Since not all the stages (A, D, E, and F) were represented in all the treatments, only the interval of stages B and C are presented here. The interaction between stage and treatments was not significant (P = 0.175) and only the main effects are therefore presented. On average, chicks in Treatment 4 took longer (41.8 ± 5.6 h) to complete stages B and C than those in Treatments 2 and 3 (27.7 ± 2.9 h and 26.0 ± 3.5 h, respectively; P <0.05; Table 2). These results can indicate which eggs/chicks will need assistance in the form of cracking of eggshell after internal pipping at an early stage of the hatching sequence. Hatching success for all hatcheries is determined by the hatching percentage realised by the hatchery manager. Hatching percentage can not only be improved by monitoring the eggs from day 41 of incubation, but it will also have a positive effect on the profit margin with the prices of day-old chicks currently being exceedingly high (ZAR 700-800 per day-old chick).
Chicks usually start pipping from days 40/41 of incubation, thus while removing the hatched chicks, the remaining eggs can be checked and sorted according to internal activity. After ~24 h, the group of eggs where internal pipping occurred, but not showing any signs of external pipping, can be assisted. Burger & Bertram (1981) observed that chicks taking longer to hatch are often weak and will need assistance. It is standard practice in hatcheries to monitor hatching progress and to inspect (using a penlight torch) for signs of internal pipping after day 43 of incubation. Thus, starting to monitor the eggs two days earlier should be achievable to implement as part as hatchery management practices with minimal cost and maximum return.

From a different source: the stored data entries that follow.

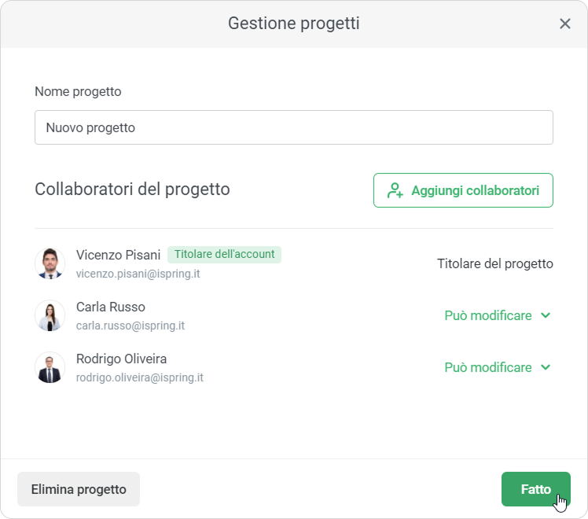Viewport: 588px width, 519px height.
Task: Click the Gestione progetti title bar
Action: 293,24
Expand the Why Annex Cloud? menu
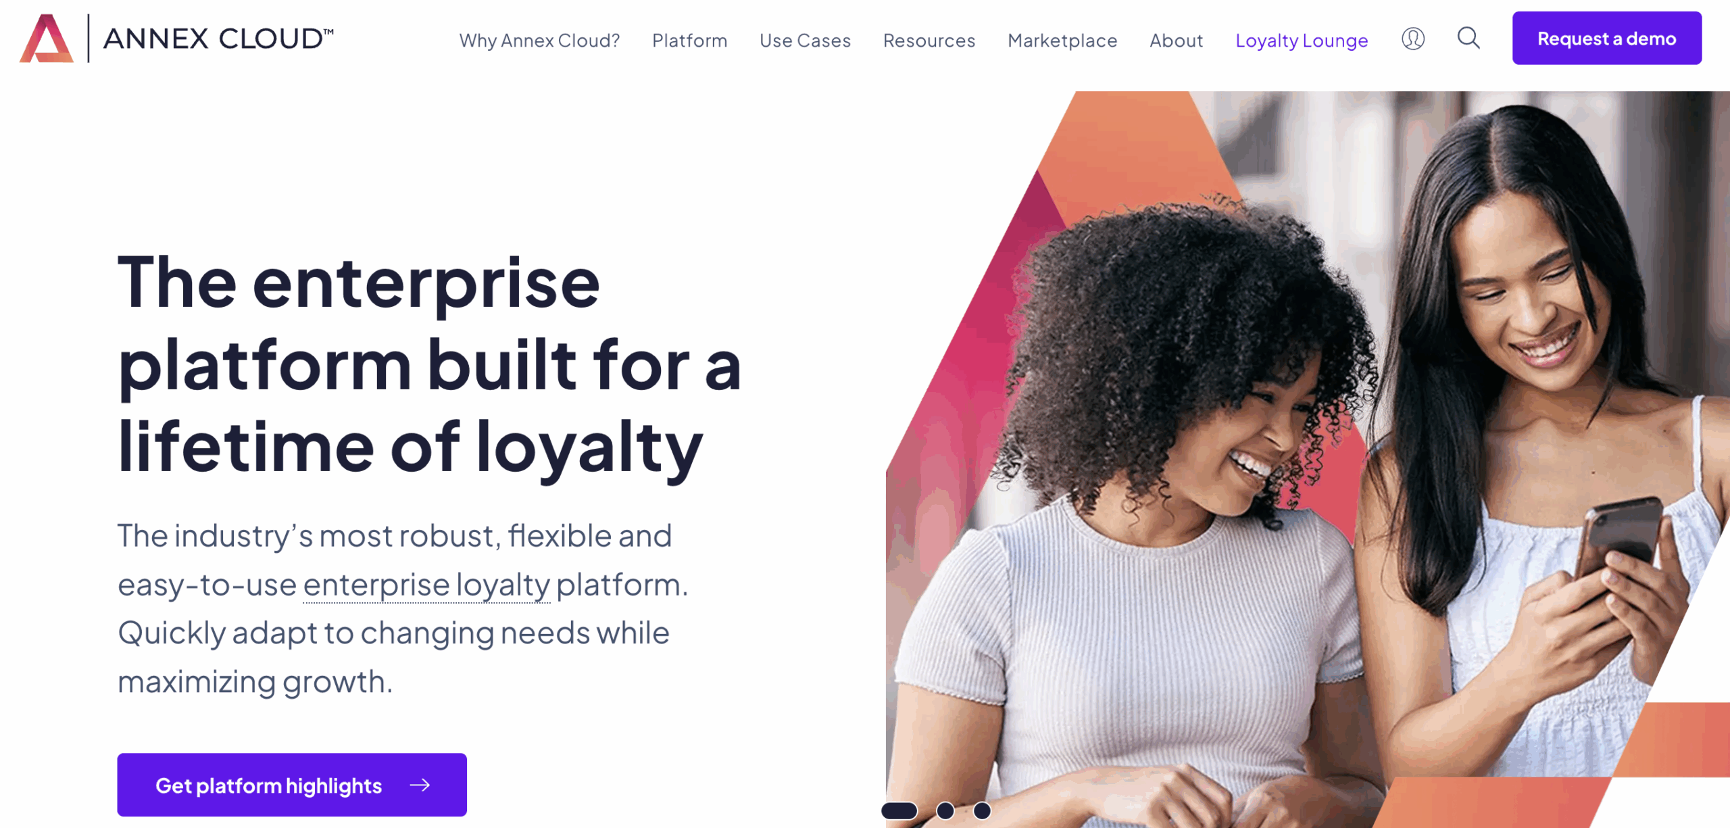This screenshot has height=828, width=1730. (539, 41)

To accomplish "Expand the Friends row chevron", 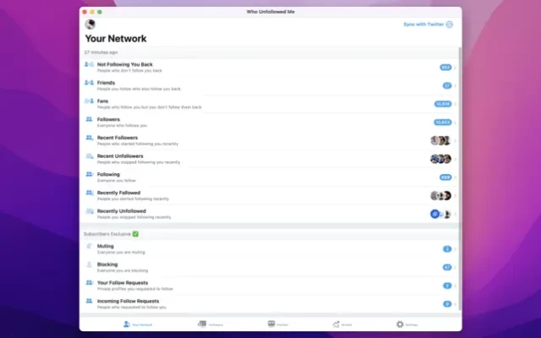I will point(456,85).
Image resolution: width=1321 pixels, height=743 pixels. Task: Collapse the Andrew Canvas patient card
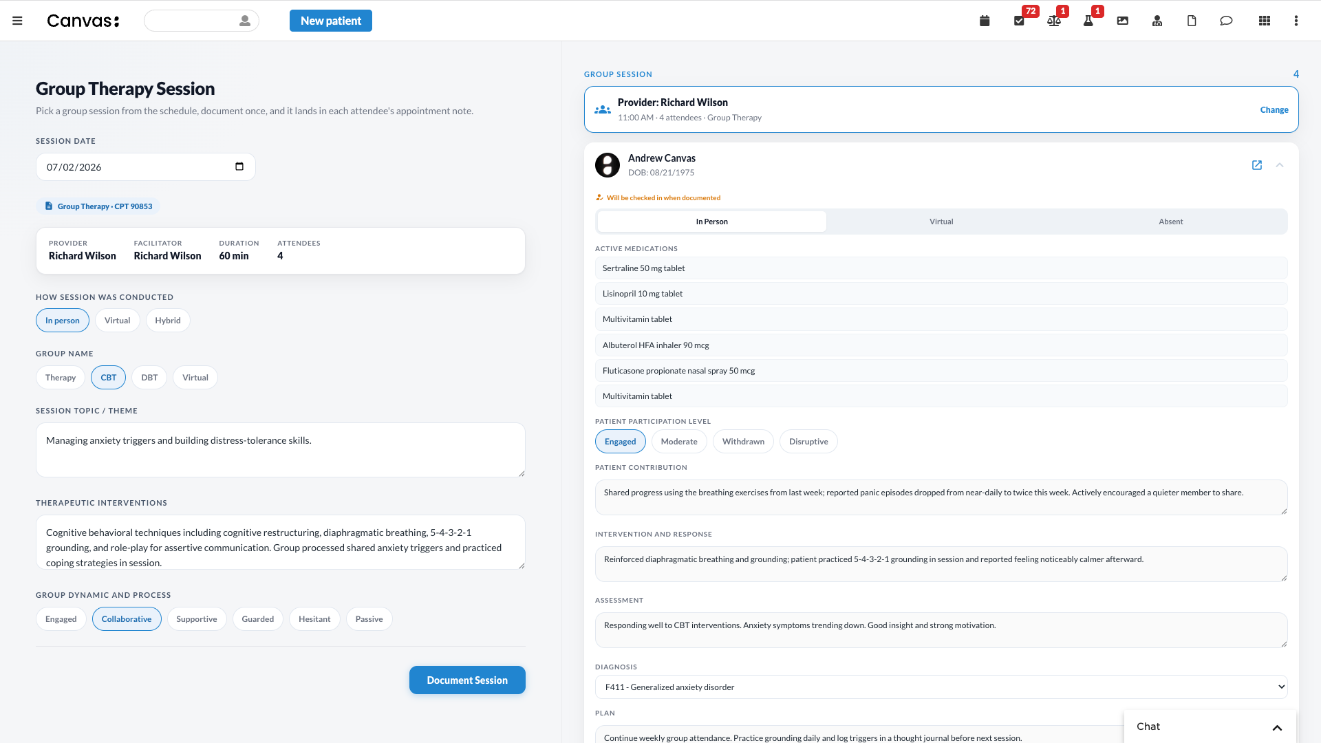coord(1280,165)
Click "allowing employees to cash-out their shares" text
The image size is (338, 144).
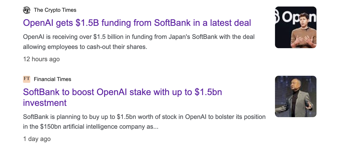coord(85,47)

The mean embryonic heart rate of ostrich chicks was 115-132 bpm (Table 2). The mean heart rate of chicks in Treatment 1 was slower by ~15 % when compared to the mean for Treatment 2 (P <0.05), with Treatment 3 intermediate and not different (P >0.05) from either of the other groups. Results from this study are in line with Tazawa et aí. (1998), who reported an average heart rate of between 146 bpm for embryos that were incubated for 33 d and 108 bpm for embryos that were incubated for 37 d. Rezakhani et aí. (2007) also reported that the average heart rate of ostrich chicks (below 3 months old) was 171.47 ± 9.03 bmp, with a range of 107 to 250 bpm. The slower heart rate for chicks in Treatment 1 might be attributed to the lower degree of stress since they experienced no human interference during the hatching process (Duncan et aí., 1986). Alternatively, the elevated heartbeat of the hatching could be due to the stress of not being able to hatch on its own accord. The effect of stress via hatching assistance needs further investigation, but it will ultimately be the hatchery manager who will determine the need for assistance of the hatchling. The mean chick body temperature was independent of treatment (P >0.80) and constant for all groups at 38.3 ± 2.6 °C (Table 2). The result on body temperature recorded in this study corresponds with findings by Elsayed (2016).

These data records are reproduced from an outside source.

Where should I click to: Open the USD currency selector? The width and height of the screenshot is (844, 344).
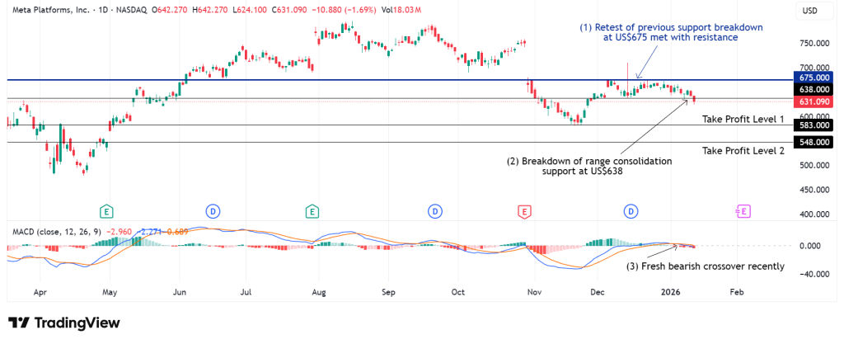coord(810,11)
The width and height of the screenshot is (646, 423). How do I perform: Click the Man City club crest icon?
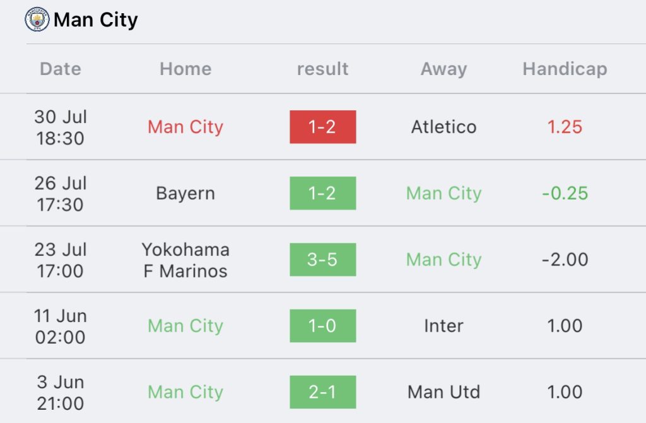(x=37, y=20)
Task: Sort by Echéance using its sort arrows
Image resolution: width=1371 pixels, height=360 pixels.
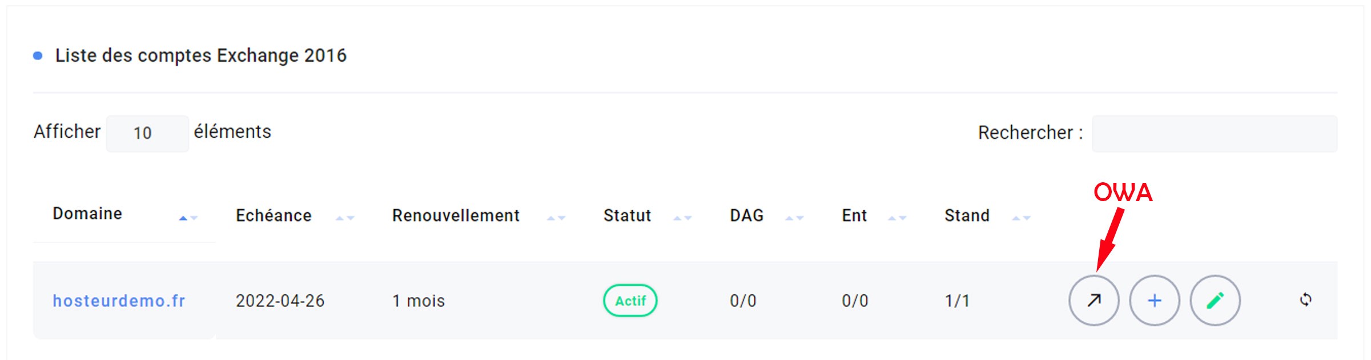Action: [345, 218]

The mean size of the pipping hole in this study (5.66 ± 0.52 mm and 10.24 ± 0.48 mm) was smaller than the mean of 20-60 mm reported by Deeming (1995). The pipping hole dimensions for chicks in Treatment 1 were larger than in the other two treatments (P <0.05) where the eggshell was either cracked or removed after external pipping. A stronger, more viable chick should be capable of executing a more forceful kicking action, thereby causing a larger hole in the eggshell (Bond et al., 1988). Differences between treatments approached significance for skin thickness at the thigh (P <0.06), but chicks in Treatment 1 had thinner neck skins that those in the other two treatments (P <0.05; Table 2). This result could be attributed to the fact that chicks in Treatment 1 had to make use of more of their stored metabolic energy reserves during hatch (De Oliveira et al., 2008). The embryo's metabolism alters substantially while hatching. The specific signals that induce metabolic and hormone alterations during hatching remain unknown (De Oliveira et al., 2008).

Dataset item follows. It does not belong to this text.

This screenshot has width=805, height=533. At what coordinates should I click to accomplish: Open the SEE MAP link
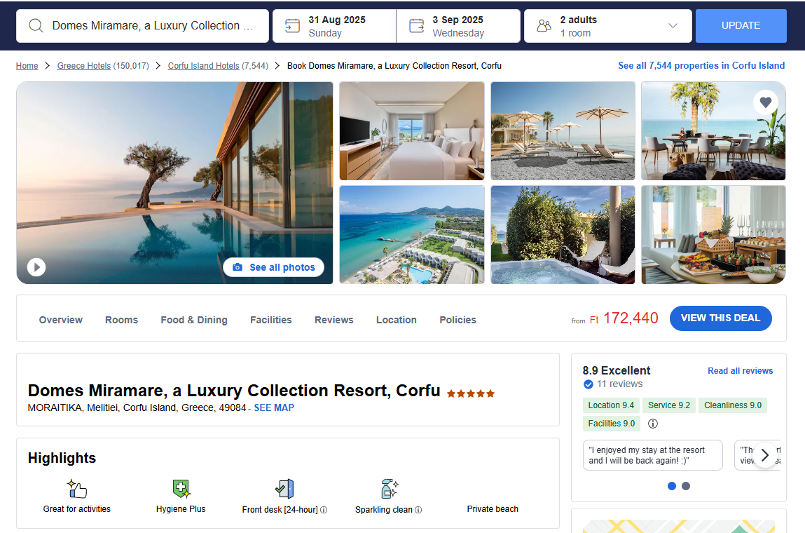274,407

Chick live weight up to 7 d was highly repeatable (± SE) at 0.77 ± 0.02.The repeatability of subsequent chick weight was lower at 0.17 ± 0.04 (Table 3). This value is a bit lower than the corresponding value of 0.30 (the sum of a direct heritability estimates (h2) of 0.21 ± 0.03 and a female permanent environment estimate (c2) of 0.09 ± 0.04) reported by Bunter & Cloete (2004) for 6-month-old ostrich chicks. The latter authors noted that live weight ~3 months had a particularly low repeatability of ~0.10 (the sum of a hp estimate of 0.02 ± 0.06 and a c2 estimate of 0.08 ± 0.04).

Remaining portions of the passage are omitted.